Indian people [of the time] would agree that they were better off dead than living under a Franciscan rule.

“Indian people [of the time] would agree that they were better off dead than living under a Franciscan rule,” he said. “How is that better than what the Puritans did? It’s the same results. Invariably, mission work was a component of colonization, either explicitly or implicitly, and in the case of Serra it was inordinately explicit.”

“This [was] an act of pure colonialism, of nailing down territory.”

Senkewicz also acknowledged that Serra, despite representing the “softer side of colonialism,” was undeniably a willing participant in Spanish conquest and the mistreatment it entailed.

“Violence and coercion were an integral part of the colonial system,” Senkewicz said, referring to the use of flogging in Serra’s missions. “This was justified by a frank paternalism, [the idea] that these people are children, and this is what you do with children.”

Pope Francis’ saint

Pope Francis has been unusually involved in Serra’s soon-to-be sainthood.
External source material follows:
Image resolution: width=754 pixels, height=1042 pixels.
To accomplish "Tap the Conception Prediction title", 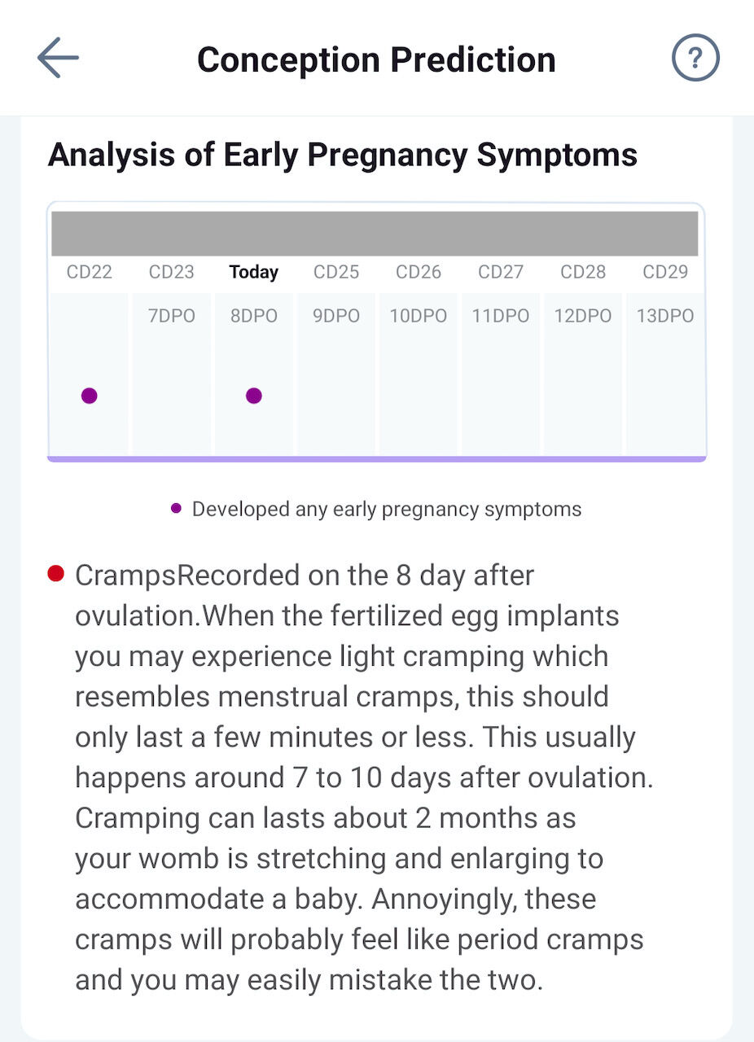I will coord(376,59).
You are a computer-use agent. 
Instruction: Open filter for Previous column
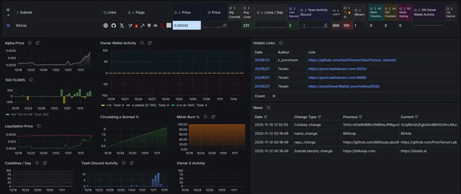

Normally, a person is vetted for canonization after being approved by the Congregation for the Causes of Saints, a Vatican group which traditionally requires that at least two miracles be attributed to someone before they can be recommended for sainthood. But the congregation actually never approved a second miracle credited to Serra, issuing their endorsement seemingly because Pope Francis had already scheduled the canonization for September. This makes Serra part of a growing list of people deemed saints primarily through the will of Pope Francis, twice without the number of miracles historically needed to do so — including the recent canonization of Pope John XXIII.

Whatever the reasoning for Serra’s sainthood, however, the controversy largely centers around one question: should the pope elevate a man who played a key role in a colonial campaign that harmed Native Americans?

“It legitimizes the conquest,” Tinker said. He predicted the looming canonization will only worsen a longstanding chasm of mistrust between the Catholic Church and Native Americans in California — a rift that largely began under Serra’s ministry.

“Part of me wants to say, ‘Oh yeah, we would like the church to come to its senses,’” he said, audibly sighing. “But as far as I can tell that’s a lost cause.”